Questo manufatto è singolare innanzitutto perché possiamo notare che il supporto della raffigurazione non è una tavola, come potrebbe sembrare ad un osservatore distratto, bensì una tela di lino. Certamente ci troviamo davanti ad uno dei primissimi esempi di pittura su questo tipo di materiale, ma le particolarità non finiscono qui. Il paliotto molto probabilmente era destinato a sostituire, durante il periodo di Quaresima, la pala che normalmente si trovava sopra l’altare; questa usanza è attestata in molte città del nord Italia e anche oltr’Alpe. Un’altra ipotesi contempla che il paliotto stesso potesse essere portato in processione durante le festività, così si spiegherebbe anche il perché del supporto utilizzato, il lino, finissimo e leggero, facilmente maneggiabile. Il primo studioso a pensare direttamente a Guido da Siena per l’attribuzione di quest’opera fu il Berenson nel 1936 e molti particolari gli davano ragione. Le tre scene raffigurate, la Trasfigurazione, l’Entrata in Gerusalemme e la Resurrezione di Lazzaro, hanno come sfondo elementi architettonici o naturali che possiamo trovare simili in altre opere del pittore. Bastino come esempio le rocce, le vedute aeree del castello di Gerusalemme e, soprattutto, i caratteristici alberelli a ventosa, che, nella scena con Lazzaro, sembrano ricordare più un immaginifico mondo subacqueo che un paesaggio duecentesco.
Ma l’episodio che più ci colpisce è sicuramente l’Entrata in Gerusalemme. La rappresentazione è talmente incisiva, ma allo stesso tempo semplice, da farci apprezzare ancora di più la capacità inventiva di Guido da Siena. Il centro della scena è dominato dalla figura di Gesù e immediatamente dietro un’enorme roccia su cui sembrano arrampicati dei personaggi che digradano verso il basso.
Quelli che potrebbero sembrare dei goffi equilibristi sono in realtà le genti che corrono incontro a Gesù e che per farlo percorrono una strada in discesa proveniente dal Castello. Questo espediente ci permette al tempo stesso di vedere i personaggi a mezzo busto, intuirne il movimento e immaginare il viottolo.

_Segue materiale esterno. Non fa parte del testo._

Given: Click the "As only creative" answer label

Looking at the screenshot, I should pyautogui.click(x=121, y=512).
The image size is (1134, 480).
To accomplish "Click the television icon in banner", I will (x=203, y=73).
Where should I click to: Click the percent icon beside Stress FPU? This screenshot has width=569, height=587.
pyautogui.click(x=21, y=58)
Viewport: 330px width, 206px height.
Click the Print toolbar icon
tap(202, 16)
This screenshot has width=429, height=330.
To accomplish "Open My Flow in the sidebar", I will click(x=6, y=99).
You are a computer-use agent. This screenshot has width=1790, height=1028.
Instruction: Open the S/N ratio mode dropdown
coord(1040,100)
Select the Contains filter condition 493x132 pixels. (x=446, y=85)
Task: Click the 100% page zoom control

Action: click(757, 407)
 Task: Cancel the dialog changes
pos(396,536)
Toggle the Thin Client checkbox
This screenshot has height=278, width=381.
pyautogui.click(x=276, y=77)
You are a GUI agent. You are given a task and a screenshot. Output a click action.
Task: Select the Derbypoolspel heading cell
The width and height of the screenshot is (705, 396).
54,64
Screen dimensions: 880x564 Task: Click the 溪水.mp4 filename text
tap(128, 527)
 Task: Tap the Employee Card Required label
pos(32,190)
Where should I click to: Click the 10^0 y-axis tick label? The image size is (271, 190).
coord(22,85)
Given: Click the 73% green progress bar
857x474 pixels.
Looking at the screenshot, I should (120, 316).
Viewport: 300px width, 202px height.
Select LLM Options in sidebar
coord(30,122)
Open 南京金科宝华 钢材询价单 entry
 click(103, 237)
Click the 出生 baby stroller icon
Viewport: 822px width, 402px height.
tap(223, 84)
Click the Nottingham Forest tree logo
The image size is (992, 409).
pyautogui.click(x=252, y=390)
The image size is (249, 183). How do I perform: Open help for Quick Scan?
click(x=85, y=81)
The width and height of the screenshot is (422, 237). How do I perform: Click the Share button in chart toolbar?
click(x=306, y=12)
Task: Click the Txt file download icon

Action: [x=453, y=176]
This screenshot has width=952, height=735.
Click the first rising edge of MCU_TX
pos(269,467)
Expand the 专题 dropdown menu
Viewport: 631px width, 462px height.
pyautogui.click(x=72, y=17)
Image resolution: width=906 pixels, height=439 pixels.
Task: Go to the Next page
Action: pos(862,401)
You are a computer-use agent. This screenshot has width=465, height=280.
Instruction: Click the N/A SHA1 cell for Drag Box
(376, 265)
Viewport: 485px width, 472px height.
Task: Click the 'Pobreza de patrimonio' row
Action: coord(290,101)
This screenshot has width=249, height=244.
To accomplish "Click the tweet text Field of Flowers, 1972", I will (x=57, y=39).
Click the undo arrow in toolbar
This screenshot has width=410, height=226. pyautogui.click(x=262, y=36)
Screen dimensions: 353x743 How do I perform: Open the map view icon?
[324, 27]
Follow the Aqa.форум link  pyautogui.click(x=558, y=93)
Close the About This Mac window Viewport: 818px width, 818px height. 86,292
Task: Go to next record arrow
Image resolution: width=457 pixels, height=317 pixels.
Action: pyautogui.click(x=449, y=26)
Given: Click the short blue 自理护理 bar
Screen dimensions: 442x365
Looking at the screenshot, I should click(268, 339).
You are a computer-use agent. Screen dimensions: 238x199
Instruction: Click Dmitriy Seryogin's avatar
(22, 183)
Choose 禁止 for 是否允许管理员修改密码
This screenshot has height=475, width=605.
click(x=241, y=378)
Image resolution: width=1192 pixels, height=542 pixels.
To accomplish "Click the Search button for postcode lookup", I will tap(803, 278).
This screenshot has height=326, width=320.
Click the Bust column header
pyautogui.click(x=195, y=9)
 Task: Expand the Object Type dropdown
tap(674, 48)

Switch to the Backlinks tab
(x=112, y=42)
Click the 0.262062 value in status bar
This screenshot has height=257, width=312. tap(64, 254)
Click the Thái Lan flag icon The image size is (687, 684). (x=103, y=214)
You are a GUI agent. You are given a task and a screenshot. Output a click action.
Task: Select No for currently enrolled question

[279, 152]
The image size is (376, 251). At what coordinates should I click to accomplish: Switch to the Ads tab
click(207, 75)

Paliotto di Guido da Siena

paliotto Luciano Scali

La raffinatezza stilistica e il bel volto di Gesù nella Trasfigurazione hanno permesso di collocare questo dipinto intorno agli anni 70-75 del 1200, quindi poco prima dell’importante Maestà di Palazzo Pubblico. Quest’opera che è, lo ripetiamo, una delle più importanti testimonianze che il nostro territorio possiede, presenta anche una grande espressività nella rappresentazione di certe figure; mi riferisco in particolare all’asinello che porta Gesù nei pressi di Gerusalemme. L’espressione del muso dell’animale ci porta subito in una dimensione quotidiana e rappresenta anche un particolare di grande vitalità; la stessa cosa vale anche per l’altro piccolo asinello che vediamo dietro, che procede a testa bassa e sembra forse avvicinare la bocca a delle erbe-cespuglio che spuntano dal terreno, col proposito di nutrirsi.
E’ così che tutte queste caratteristiche, materiali da un lato, stilistiche dall’altro, fanno di questo dipinto un soggetto unico nel suo genere, curioso e di grande interesse.